Gaia Rizzo received his PhD degree in bioengineering from the University of Padova in 2012. Since March 2014 she is a senior postdoc at the Department of Information Engineering, University of Padova. She was visiting researcher at the Imperial College of London and the King’s College London (2008-2014). Her research activity focuses on the quantification of PET images, integration of genomic and neuroimaging data and development of methods for the kinetic analysis of ultrasound images.

Ugo Fiocco is specialized in rheumatology, allergology, and immunology. He is an assistant professor of internal medicine, University of Padova from 1976 to 1980. He is teaching in the University of Padova: School of Rheumatology; Allergology and Immunology and Physical Medicine and Rehabilitation.

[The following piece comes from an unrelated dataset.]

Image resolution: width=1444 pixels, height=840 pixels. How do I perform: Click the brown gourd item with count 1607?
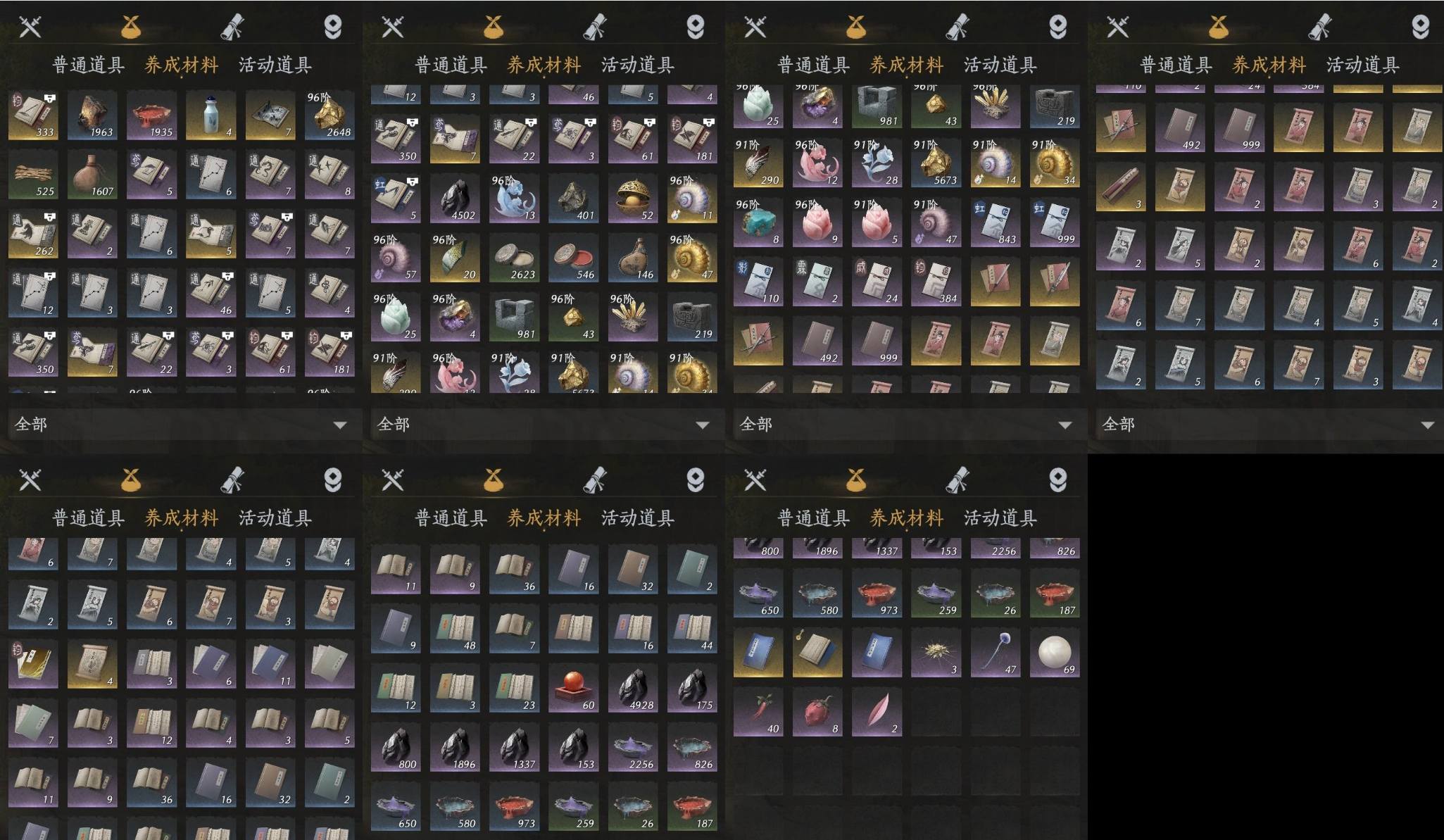tap(92, 175)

He is the head of the “Diagnostic and Intraarticular-Arthroscopic Therapy” unit of the Multidisciplinary Day Surgery Department, Padova University Hospital. He is the member of Italian Society of Rheumatology and American College of Rheumatology. His scientific publications are on pathology, diagnostic imaging, and immunotherapy of rheumatic diseases.

Costantino Botsios is graduated in medicine and surgery at the University of Padova, Italy. He is a specialist in rheumatology and received his PhD in clinical and experimental rheumatology and gerontology at the University of Padova. He is a specialist dedicated to biological therapy in the Rheumatology Unit, Department of Medicine, University of Padova. His field of interest is the treatment of rheumatoid arthritis and spondyloarthritis with biological drugs. He is the member of Italian Society of Rheumatology.

Enrico Grisan received his PhD in bioengineering jointly from the University of Padova and City University London in 2005. Currently, he is assistant professor in the Department of Information Engineering, University of Padova. His main interests are the processing and analysis of biomedical images, in particular in the field of retinal imaging, optical endoscopy and confocal microendoscopy, ultrasound, and MRI.

Biographies for the other authors are not available.